David Banks: No quick fix for superfast broadband

Journal columnist David Banks bemoans his internet service provider's slowness in upgrading his connection to superfast broadband

Broadband speeds in rural parts of Northumberland are struggling

I am thinking of inviting those nice people from British Telecom Broadband to my daughter’s wedding next month, I feel I know them so well.

This is how the invitation might read: “Dear Paul in the engineering department of BT’s ‘SUPERFAST broadband’ division (yes, Paul, I DID write ‘superfast’ and no, I’m not having a laugh): please come to my daughter’s wedding next month. Don’t bother with a present, just bring your toolkit.

“You might remember we spoke last Tuesday regarding my upgraded connection to the fibre optic broadband cable which has been sitting under the road outside my house since your colleagues finished the two-month trench-digging operation before Christmas.

“I still chuckle over the way you admitted your embarrassment that although your computer held all the details of my order for an eighty-megabyte connection, its installation had “not actually been actioned” for the promised date.

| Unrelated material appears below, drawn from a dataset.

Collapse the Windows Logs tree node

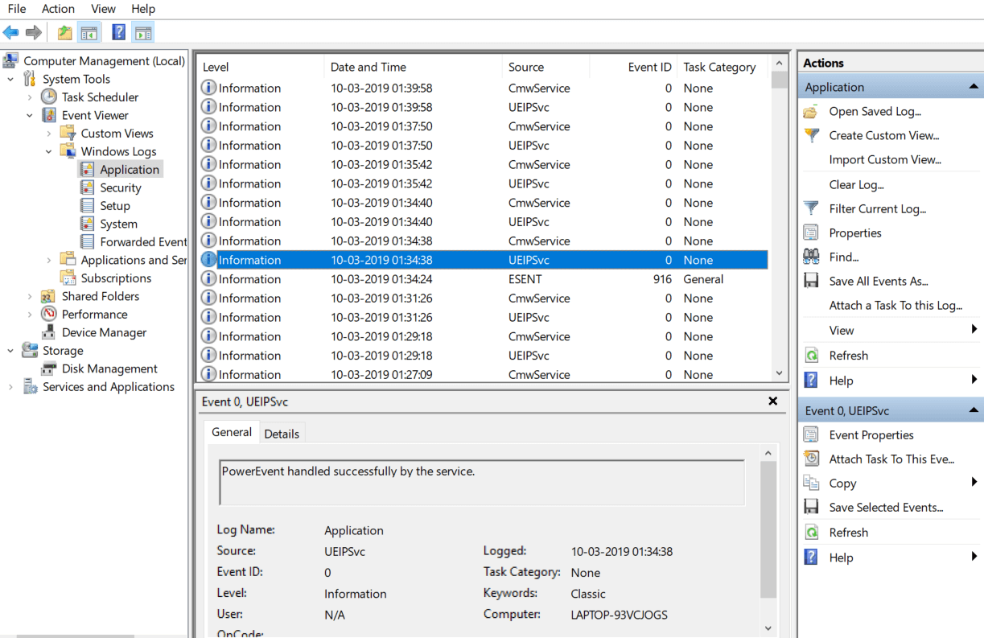(48, 151)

“Yes Paul, three weeks after the order and the message to install had STILL not been delivered to your department. Imagine! Oh, how we laughed!

“Then I went one better than that, remember? I told you that my original New Year’s attempt to upgrade online had brought a phone call from a lady called Tanya (it’s so FRIENDLY how we all get to know your first names at BT, don’t you think?).

“She told me that “it’s practically impossible to upgrade broadband online” and proceeded to cancel my botched attempt and re-register my upgrade over the phone, promising installation on January 27. “Which brings us to the day three weeks later when that nice lady with the Indian accent put me through to you.

“I had called somewhere foreign to ask where my BT broadband upgrade had got to, and why I hadn’t heard anything since promising to pay twice my original subscription for your fantastic new service.

“You and I got on like a house on fire: you booked me a new installation date – “sorry it can’t be any earlier than February 16, that’s our earliest available time,” you told me – and I said not to worry, I’d so enjoyed the chats with you and Tanya and the Indian lady that I’d like to see you all at Tasha’s wedding.

“Well, Paul, the Big Day is looming and I’m still no nearer getting that super-duper, ever-so-fast broadband. . .

“Yesterday, you see, another BT lady (called Debbie, if memory serves me right) rang to say that before you can proceed I need an external survey “in a week or so”. A NEW installation date will then be communicated to me, she promised.

“It’s not that I’m likely to have been waiting at least two months before I finally get my superfast service, OR that I’d have been quicker sending a runner with a forked stick to deliver my emails.

“No, what worries me is that we’re running out of room to accommodate all of you really, really nice BT people at the wedding reception. You already outnumber the groom’s family.

“By the way, the wedding’s on March 13 but that date might have to move, depending on whether or not anyone’s booked the register office, the result of a final BT headcount and the state of my wallet.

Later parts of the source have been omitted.